Atualmente na segunda geração, representada por José Maria e Carlos Silva, a confeção de base familiar, que garante postos de trabalho a mais de 320 pessoas, tem vindo a reinventar-se entre a marca própria e o private label, adotando uma atitude mais proativa e implementando uma gestão de processos mais eficaz.

«A confeção é sazonal», explica Aires Santos, diretor comercial da empresa, na edição de junho do Jornal Têxtil. «Portanto, tem duas épocas de grande crescimento, de grande desenvolvimento e faturação e duas épocas mais baixas. Se houver uma boa gestão de timings e se anteciparem algumas produções, vai permitir, de certa forma, ganhar uma capacidade de produção desperdiçada, porque não havia carteira de encomendas. Ora, o que se fez? Uma gestão mais apertada em termos de ocupação dos timings e os resultados estão à vista», acrescenta.

A par da gestão mais eficiente da produção, a especialista em alfaiataria masculina tem vindo a encetar uma ação «mais aguerrida» em termos comerciais, com destaque para a tentativa de criar uma rede de distribuição e comercialização do produto em Espanha, mas também para a procura de novos mercados e novos clientes.
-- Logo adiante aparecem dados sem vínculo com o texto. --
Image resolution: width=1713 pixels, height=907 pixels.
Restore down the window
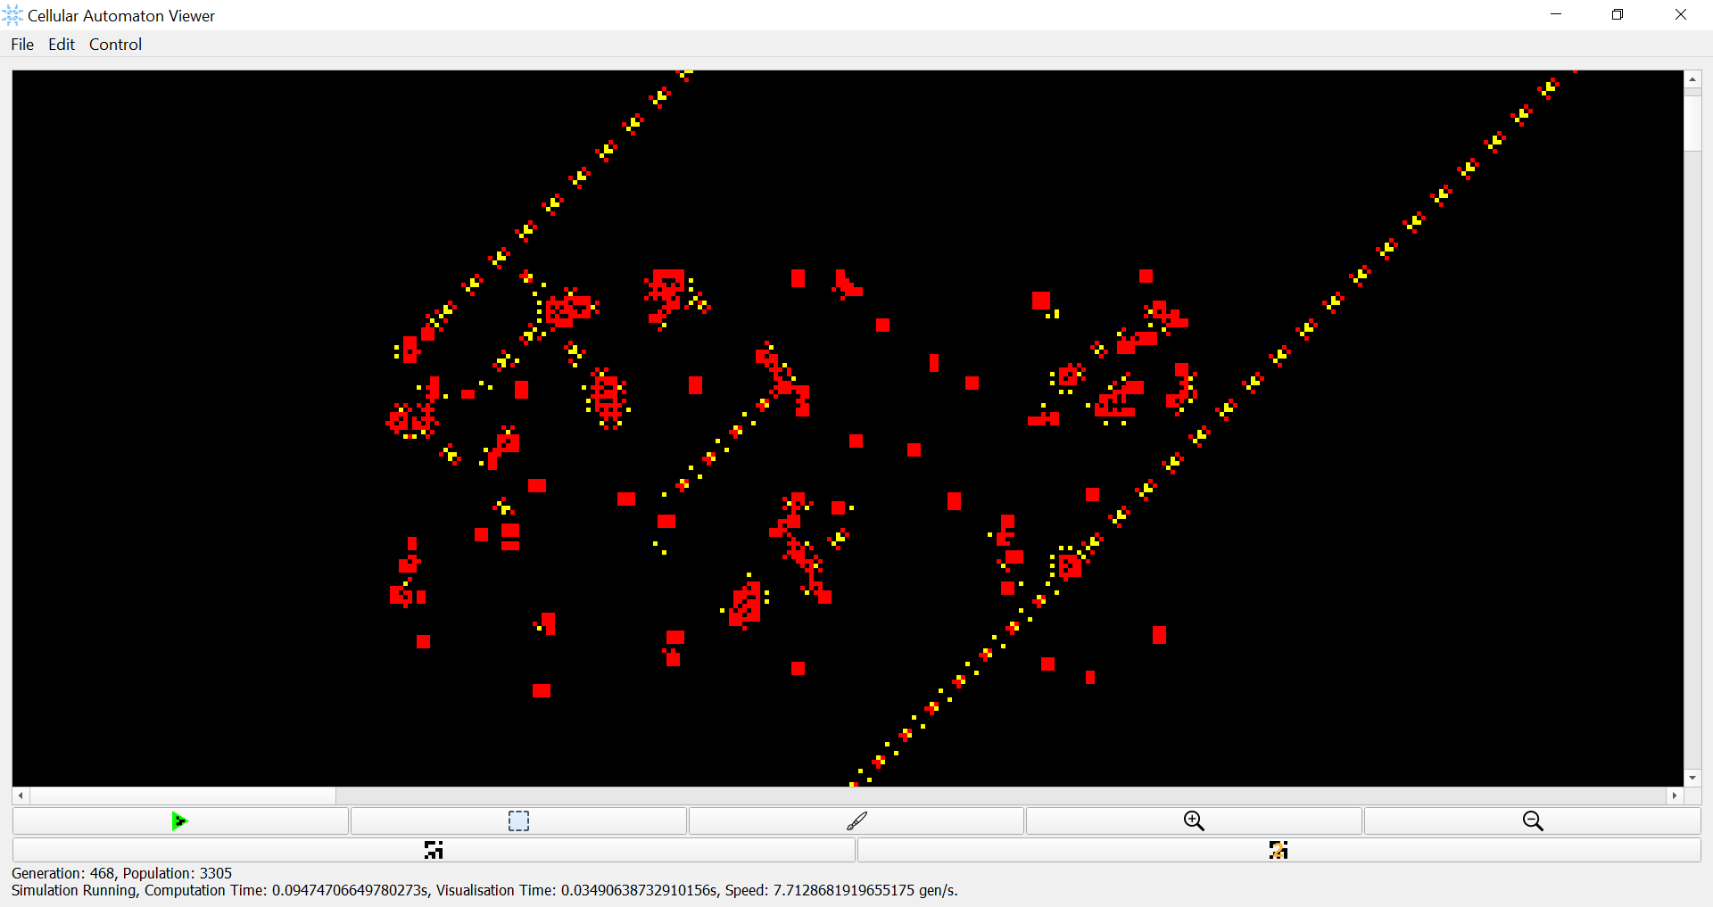pos(1618,14)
«Era uma empresa que estava com o comércio e o mercado mais ou menos estruturados e que tinha pretensões de crescer a vários níveis e foi para Espanha semear uma cadeia de agentes comerciais para comercializar o produto, foi a Paris [à Première Vision] à procura de novas oportunidades, digamos que deixou de estar sentada à espera das encomendas e começou a ir à procura delas», revela Aires Santos, que aponta Espanha como o principal mercado da empresa. França, Inglaterra e EUA têm também particular relevo nas vendas, «mas do ponto de vista do private label», afirma ao Jornal Têxtil.

Garantindo dentro de portas os processos produtivos, desde o desenvolvimento ao embalamento dos artigos para homem e «apenas a produção de vestuário de senhora», a Irsil tem vindo a trabalhar, desde a década de 1980, a marca própria Enrico Silvanni e respetivas linhas, que contam com uma rede de lojas próprias, sendo ainda comercializada em pontos de venda multimarca aquém e além-fronteiras.

A fim de melhor servir os clientes de private label e o cliente final, em 2016, a empresa efetuou ainda alguns investimentos em termos de armazém. «O processo de embalamento e expedição do produto foi melhorado, houve investimentos em termos de corte, em logística também», reforça o diretor comercial. «Todos os anos é preciso investir», conclui.